Task data ->
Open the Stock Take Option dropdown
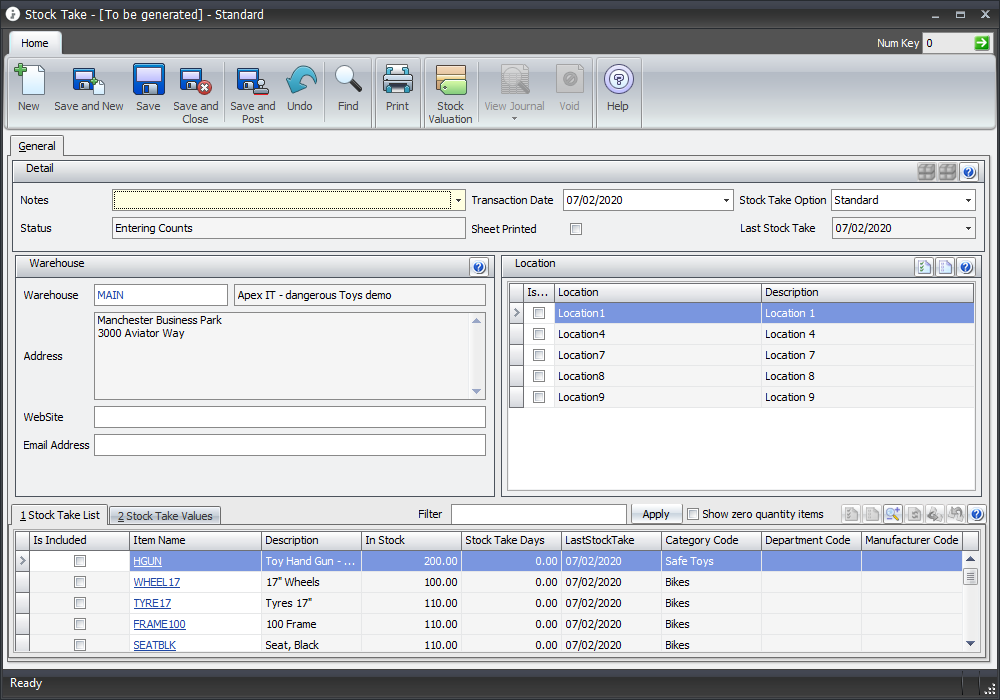Image resolution: width=1000 pixels, height=700 pixels. tap(969, 200)
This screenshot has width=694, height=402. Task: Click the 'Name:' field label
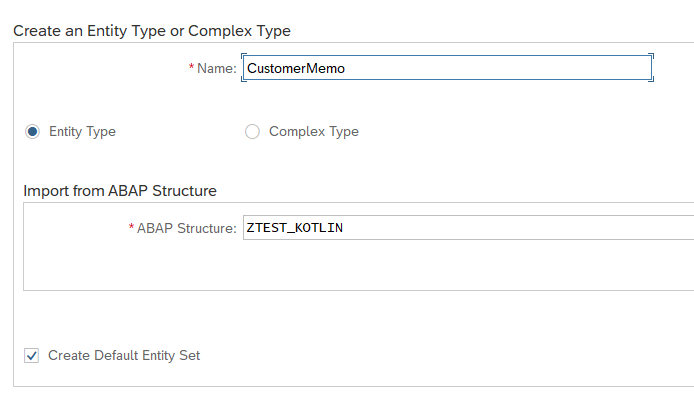click(217, 68)
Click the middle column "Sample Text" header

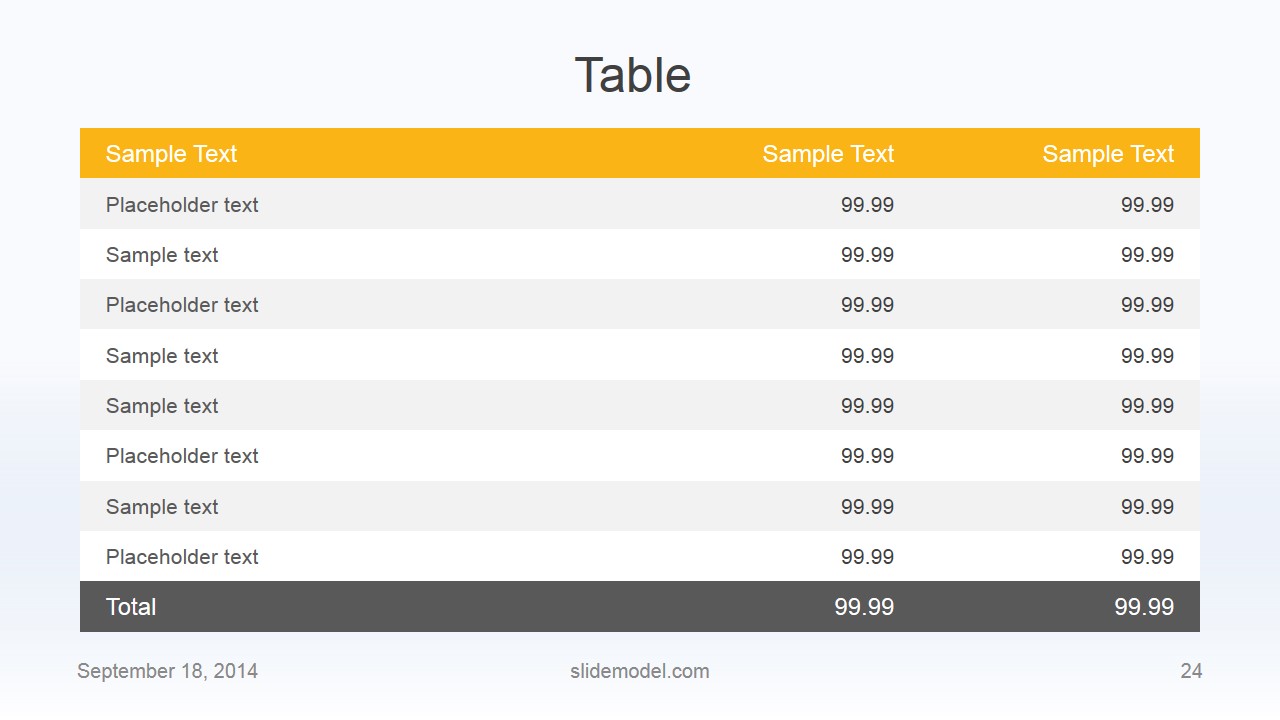pyautogui.click(x=828, y=154)
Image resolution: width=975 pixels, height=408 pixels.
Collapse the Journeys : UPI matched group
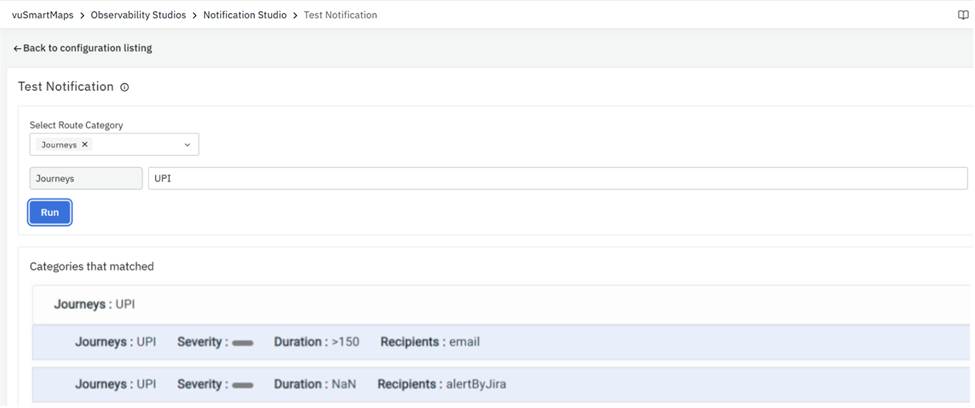pyautogui.click(x=94, y=303)
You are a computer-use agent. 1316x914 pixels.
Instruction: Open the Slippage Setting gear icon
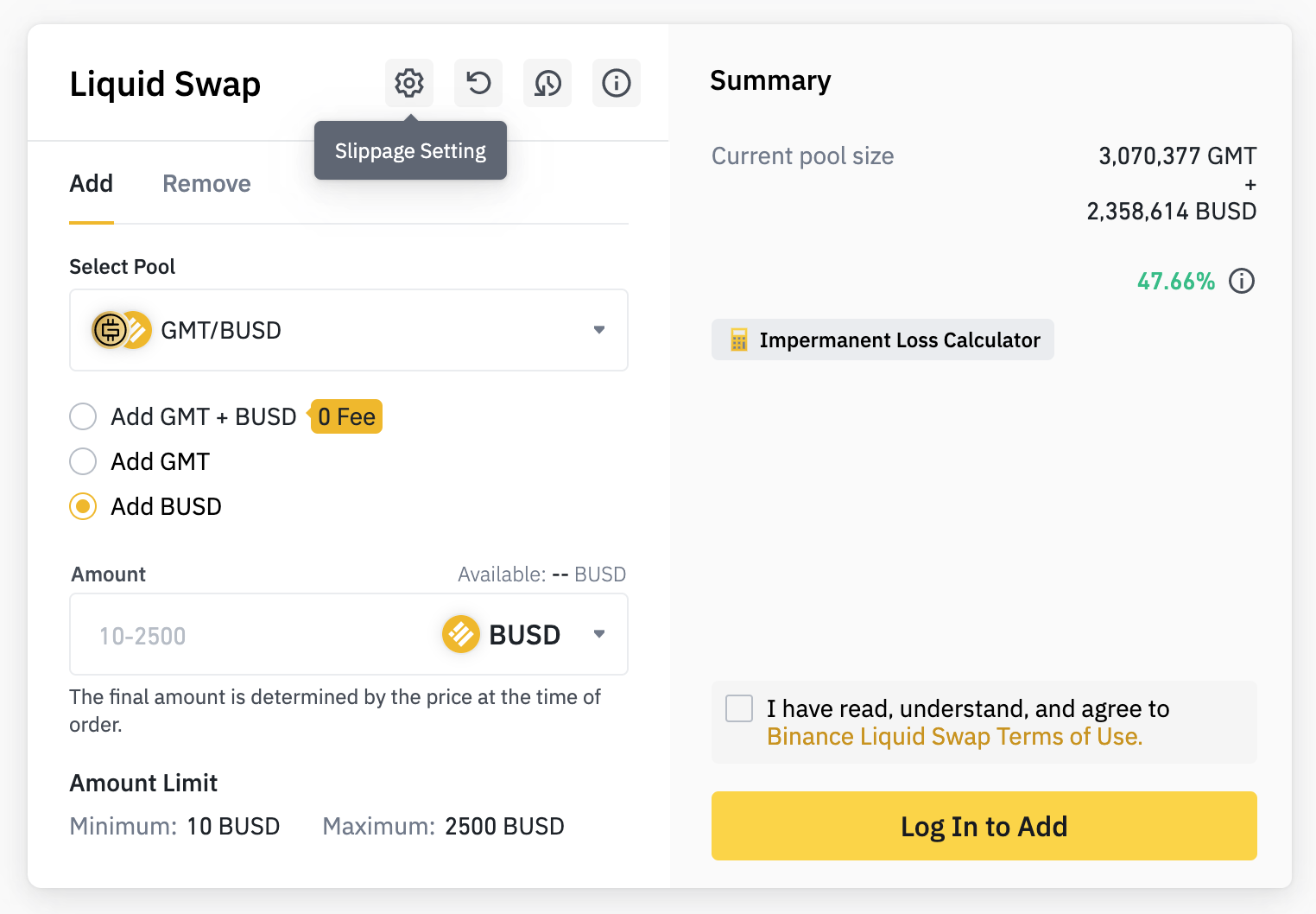[409, 83]
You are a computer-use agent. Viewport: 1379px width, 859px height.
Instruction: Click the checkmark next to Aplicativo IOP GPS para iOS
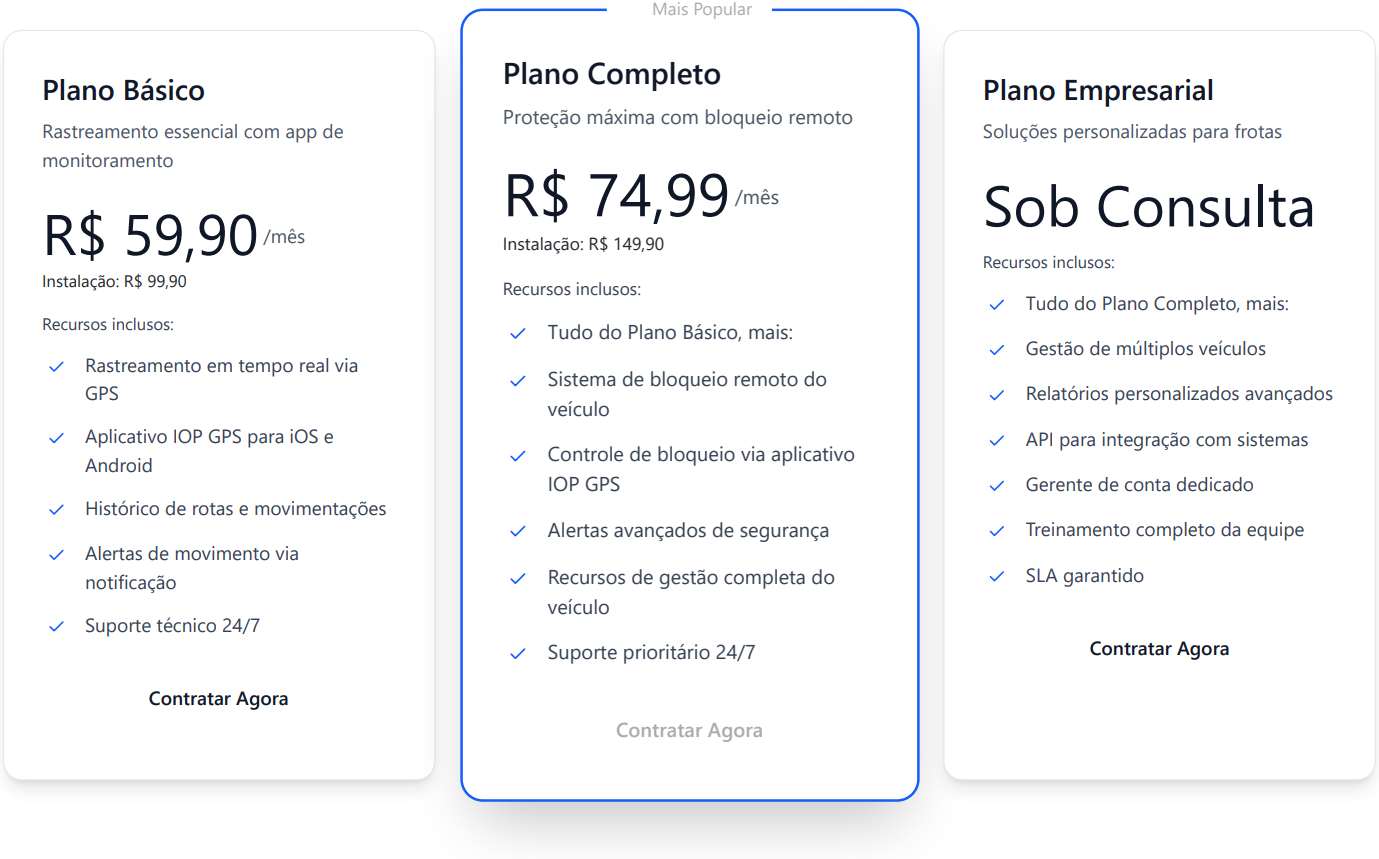click(x=57, y=438)
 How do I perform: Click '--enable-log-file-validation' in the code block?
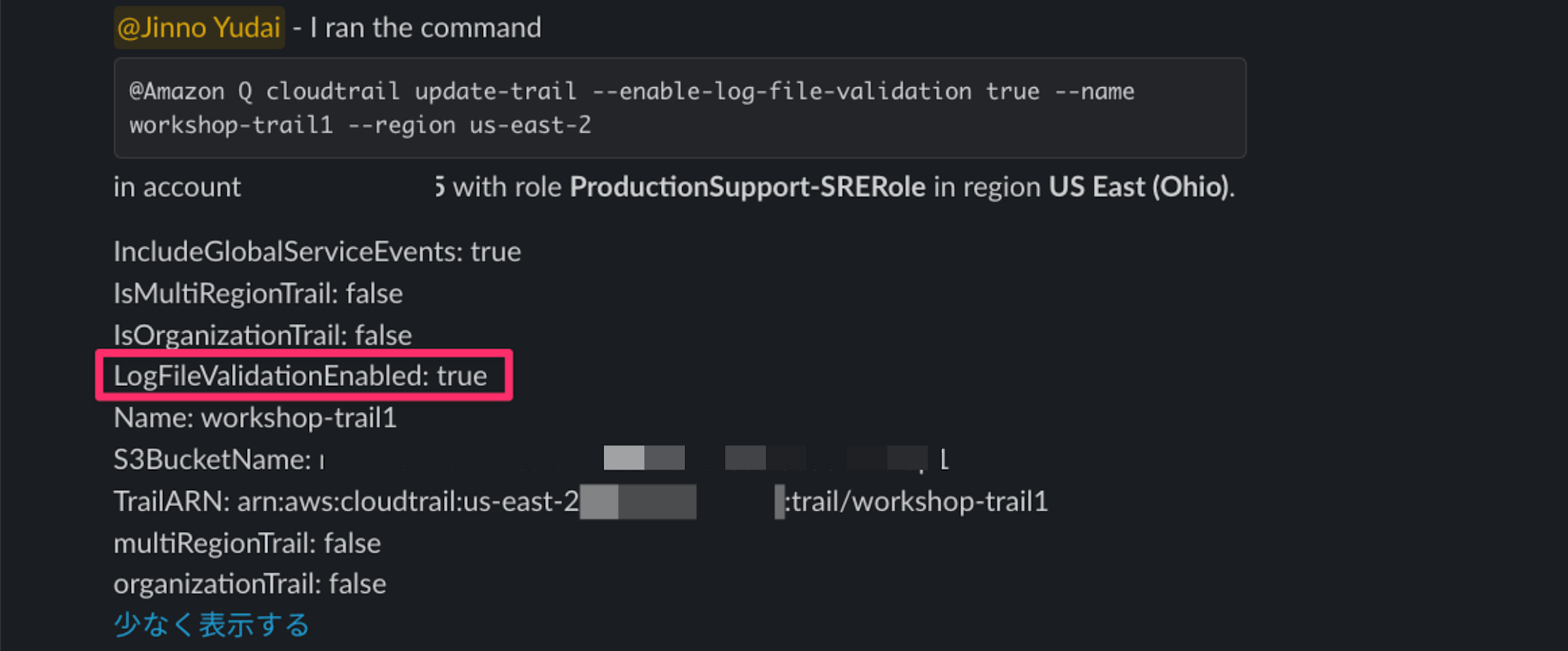click(x=782, y=92)
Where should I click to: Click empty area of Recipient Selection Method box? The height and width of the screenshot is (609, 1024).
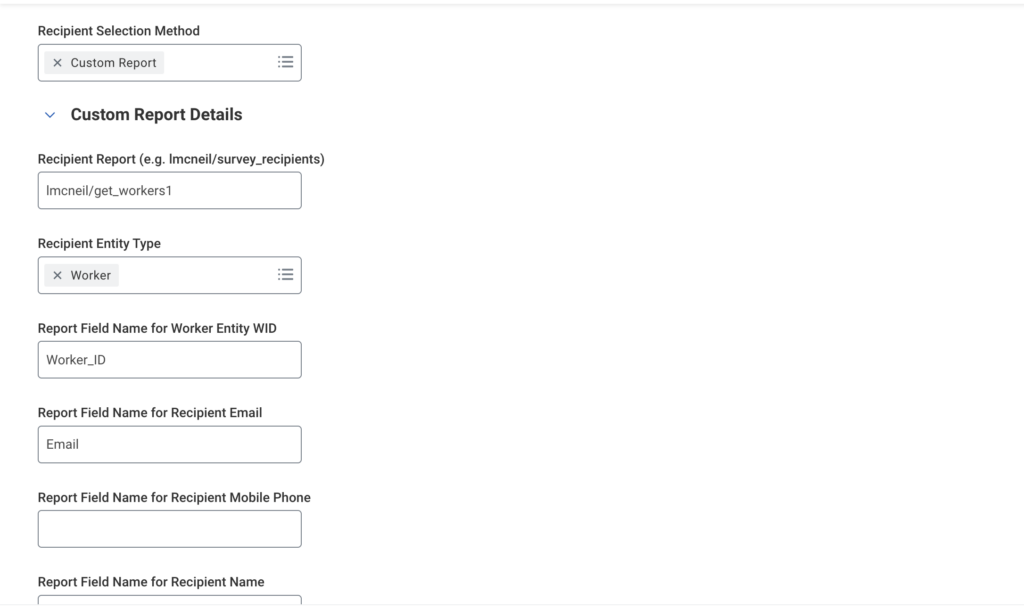coord(215,63)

What is needed -> Repeat the material line for line. Pictures stay out of the copy.

Exercise result ->
Open the Stock Take Option dropdown
Image resolution: width=1000 pixels, height=700 pixels. tap(969, 200)
This screenshot has width=694, height=402. Task: Click the 'Name:' field label
click(217, 68)
Click the middle column "Sample Text" header

pyautogui.click(x=828, y=154)
Image resolution: width=975 pixels, height=408 pixels.
Collapse the Journeys : UPI matched group
pyautogui.click(x=94, y=303)
You are a computer-use agent. 1316x914 pixels.
Instruction: Open the Slippage Setting gear icon
[409, 83]
You are a computer-use agent. Viewport: 1379px width, 859px height.
Instruction: Click the checkmark next to Aplicativo IOP GPS para iOS
click(x=57, y=438)
 How do I perform: Click '--enable-log-file-validation' in the code block?
click(x=782, y=92)
Where should I click to: Click empty area of Recipient Selection Method box? The height and width of the screenshot is (609, 1024).
coord(215,63)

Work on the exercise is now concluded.